[Stored records]

'''

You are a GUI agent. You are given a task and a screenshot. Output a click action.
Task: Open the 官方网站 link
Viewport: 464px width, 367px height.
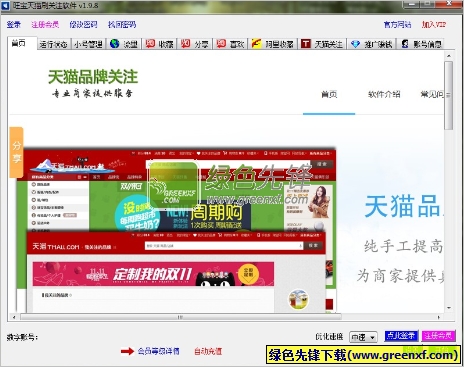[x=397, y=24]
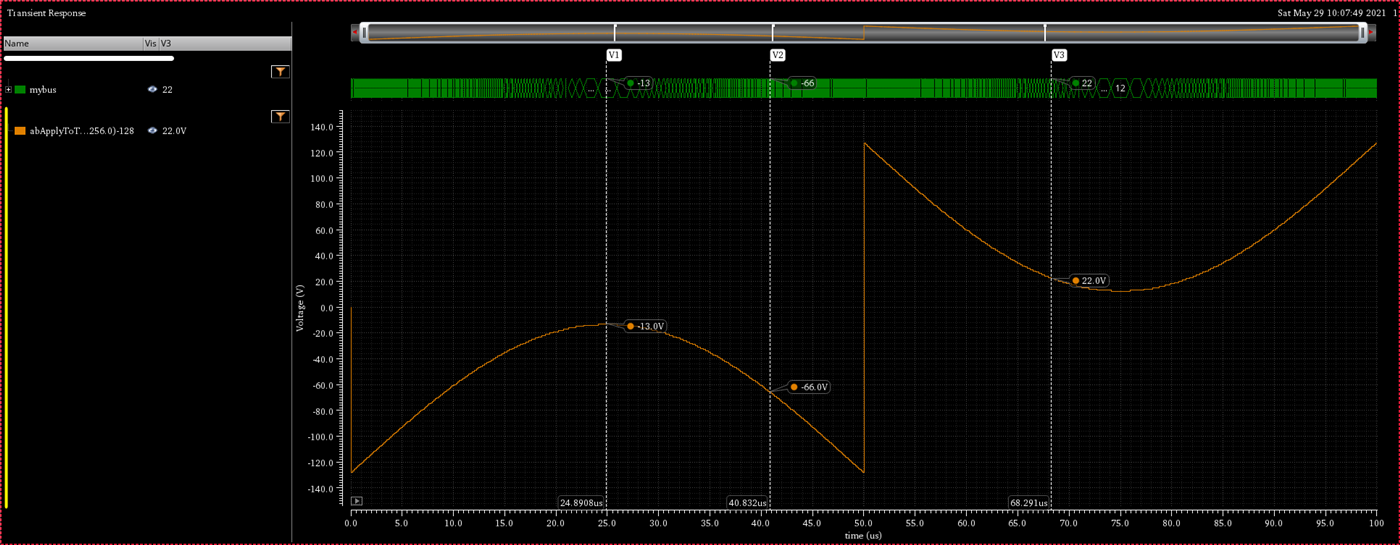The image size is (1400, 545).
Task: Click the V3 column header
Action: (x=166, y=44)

'''

• [What you need to do]
Output the full set of records above without changing a word, and drop the images.

• [Solution to this exercise]
You are a GUI agent. You are given a task and a screenshot. Output a click action.
Task: Open the 官方网站 link
Viewport: 464px width, 367px height.
[x=397, y=24]
The image size is (1400, 545).
Task: Click the V3 column header
Action: (x=166, y=44)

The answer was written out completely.